Candidatos definidos, o trabalho sujo não precisa ser feito pelos próprios políticos de direita do Rio Grande do Sul, o Bovinão, a República Reaça dos Gaudérios.

Vocês acham que quem trabalha para eles formal ou informalmente é quem mexe os pauzinhos?! Menos do que se imagina!

Vocês atribuem a formação da opinião da classe mérdia à mídia corporativa e a seus patrocinadores? Hummm… ACORDEM!!! Tem muita gente sem tempo nem vontade de assistir telejornais, ouvir rádio, ler jornais e revistas. E ainda há muita gente que, mesmo com acesso à internet, a utiliza apenas para e-mail, Orkut e MSN.

Essa é apenas uma parte de um sistema gigantesco, amplo, em rede, totalmente informal.

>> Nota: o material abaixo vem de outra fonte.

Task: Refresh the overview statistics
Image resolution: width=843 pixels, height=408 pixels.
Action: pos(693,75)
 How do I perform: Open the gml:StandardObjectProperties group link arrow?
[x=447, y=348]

O problema do reacionarismo guasca é social, econômico, político, cultural e midiático ao mesmo tempo. A história e a psicologia social são disciplinas que deveriam participar mais desse debate e da detecção desses padrões, pois as disciplinas da sociologia, da antropologia, da filosofia, do direito, da administração, da economia e da comunicação não são suficientes para darem conta de desvelar cada um dos múltiplos nichos de uma sociedade tão ampla quanto heterogênea.

Executivos de médio e baixo escalão sem visibilidade midiática, dondocas que vivem se empetecando, parentes de militares, habitantes de cidades regidas pelo latifúndio ou onde um punhado de megacorporações globais sustenta a esmagadora maioria dos empregos e dos impostos estaduais e municipais é que jogam a merda no ventilador.

O rico anda menos reacionário nos últimos anos porque precisa de uma nova massa de consumidores e de escravos ainda mais dóceis porém muito mais qualificados do que na atualidade. Do contrário, serão engolidos pelos seus concorrentes.

Já a classe mérdia, morre de medo de ter seu padrão de vida posto por água abaixo. Morre de medo que aquelas pessoas feias, sujas, pobres, ignorantes, famintas, ladras, mal educadas, que não sabem ler, escrever, se vestir, que não usam perfume como eles estejam pau a pau freqüentando os mesmos cinemas, os mesmos restaurantes, os mesmos shoppings e por aí afora.

Não é toda a classe média que é mérdia. Mas a classe mérdia é a bucha de canhão dos ricos que não são inteligentes e que não pensam em fazer a economia crescer, mas tão-somente em lucrar o máximo e gastar pouco.

Ultimamente, têm voltado com força nas rodas da classe média alta bovina os papos de que Olívio é bebum, que Bisol é veado, que Lula cortou o dedo de propósito pra se aposentar por invalidez e que ele homologou a nova “absurda” lei do álcool na direção é porque “ele tem motorista pra levá-lo aonde quiser e beber à vontade”.

São eles que mandam contra as cotas nas universidades. São eles que dizem que 3% de todos os impostos que a gente paga vão para o PT…

Ora, ora: isso seria um caminhão de dinheiro suficiente para comprar todo o PIG e mandá-los pastar cada nota!

Gozado: NINGUÉM VOTOU EM YEDA! E ninguém comenta o escândalo do DETRAN ou do BANRISUL (a não ser pra dizer que ‘em uma empresa, essa roubalheira nunca teria acontecido’) nessas rodas!!!

Enfim… Considero que essa parcela da sociedade, por mais que diga que “ralou pra chegar onde chegou”; que realmente não sonegue impostos; que não utilize o mal fadado “jeitinho”; que viva com ética e que possua a ficha limpa na polícia, é a verdadeira escória.

Porém, há um comportamento igualmente deplorável em parte da esquerda, que se julga mais culta, mais solidária, mais politizada, mas nega falhas semelhantes de seus políticos, dos empresários com os quais simpatiza e por aí afora, como a história de que, apesar de péssimo, Antônio Britto era veado, foi para a Espanha com seu enteado, ou então que ele era “brocha”.

Discutir pessoas ao invés de discutir idéias e tornar essas discussões uma prioridade social é, mais do que um interesse comercial da mídia corporativa, um interesse dessa classe mérdia que retroalimenta a mídia de informação: eles não são reféns da desinformação que recebem e tampouco a mídia tem o poder que a ela se atribui com tamanha intensidade, por mais que ela esteja presente mediando todos os campos sociais.